According to Chapman University Newsroom, this incident happened while Sarah Wallace was taking an honours course on 'Dinosaurs in Science and Media.' The fossil later became known as the 'Dream Bone.'
A Classroom Lesson That Became a Real Discovery
Part of the reason the incident received such wide coverage is that Wallace is not a palaeontology student. The news reported that Wallace had been enrolled in a television writing and production program offered by Chapman University before enrolling in the field program through their honours program. However, according to the university's report, students were trained in identifying layers of sediments, as well as discerning between rocks and fossils, before embarking on the field program. This training became invaluable once Wallace saw a fragment of bone protruding from the earth in the Montana Badlands.
Why Did Researchers Consider the Fossil Significant?
This discovery was considered important since fossils of gryposaurs from Montana are quite rare. The fossil specimen could represent only the second gryposaurus identified in the state if the classification holds after continued study. The genus Gryposaurus was one of the duck-billed herbivorous dinosaurs that existed on Earth during the Late Cretaceous period. Reportedly, the Gryposaurus fossils had previously been found in Alberta, Montana, and Utah.
The Origin of the 'Dream Bone' Nickname
The unusual nickname attached to the fossil became part of the story's wider appeal. According to Chapman University Newsroom, Wallace said she had dreamt about uncovering a huge dinosaur fossil the night before the discovery. After the excavation team confirmed the significance of the specimen, Wallace was invited to help name it, following a tradition sometimes observed during field discoveries. That moment led to the fossil being informally called the 'Dream Bone.' Other news portals also reported that her dream involved a massive dinosaur bone towering above her before she found the actual specimen the next day during fieldwork. Even so, the scientific work surrounding the fossil remained methodical. Chapman University repeatedly described the specimen as requiring excavation, stabilisation and transport before further research could continue. The unusual name given to the fossil became one of the contributing factors that made the story interesting.
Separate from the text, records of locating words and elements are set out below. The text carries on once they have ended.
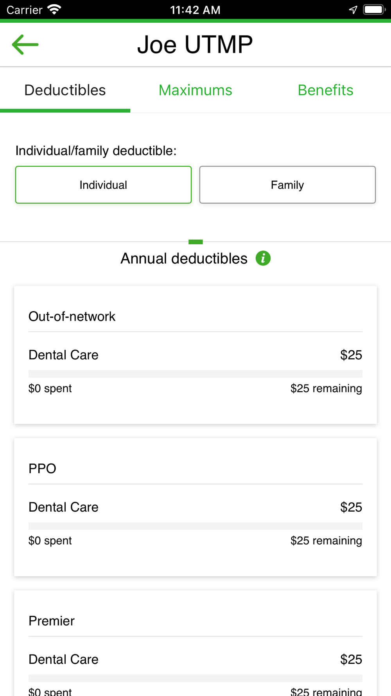391x696 pixels.
Task: Tap the Annual deductibles heading
Action: click(x=184, y=258)
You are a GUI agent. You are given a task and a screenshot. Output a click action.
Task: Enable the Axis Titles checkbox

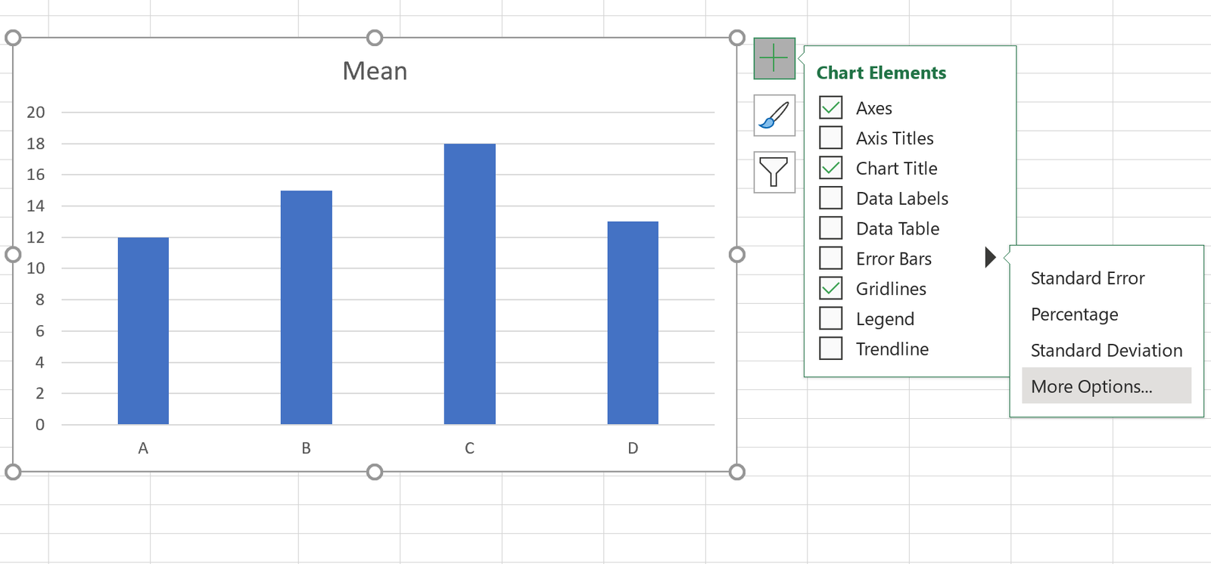tap(831, 138)
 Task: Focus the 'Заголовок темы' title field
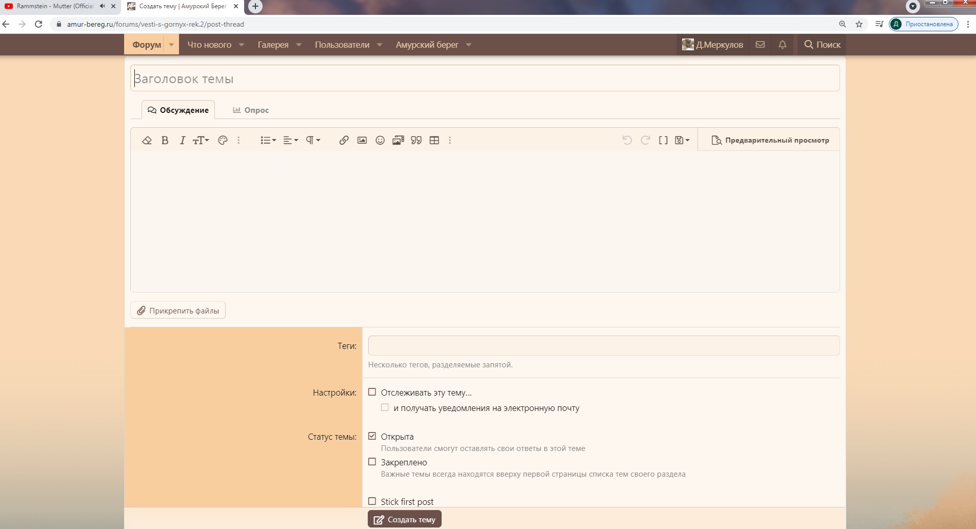click(x=485, y=79)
From Montana's Dirt to the Laboratory
The fossil's journey did not end in the field. Reportedly, students and researchers later worked to plaster-jacket the specimen, a process used to protect fragile fossils during transport. The university described how the fossil jacket, weighing thousands of pounds, was eventually moved out of the excavation site and transported for preparation work. The heavy fossil jacket was later transferred out of the excavation area to be prepared. As mentioned in the further article published by Chapman University, the students continued to carefully clean out rock and dirt off of the fossil right in the Dino Lab at Chapman University, California. This discovery became the basis for a larger research program conducted under Jack Horner, a well-known palaeontologist famous for his studies of dinosaur behaviour and his consultancy on 'Jurassic Park.'
A Fossil Story with a Human Element
It is not just the fact that there is a dream associated with the 'Dream Bone,' but rather how training, observation, and field science combined to bring about the moment. Chapman University explains that Wallace had trained for days on identifying fossils before finding this particular bone fragment among Montana's rocky land. Once discovered, it went through all the same steps as any other significant palaeontological find: excavation, documentation, preservation, transport and laboratory testing. The story also illustrates students' contributions to scientific field research. In this case, Wallace wasn't a veteran palaeontologist, yet she had enough training to recognise that the bone was something special, lying hidden beneath the dirt. In the end, that scientific observation turned a regular fieldwork day at the university into the discovery of a fossil that scientists still examine today.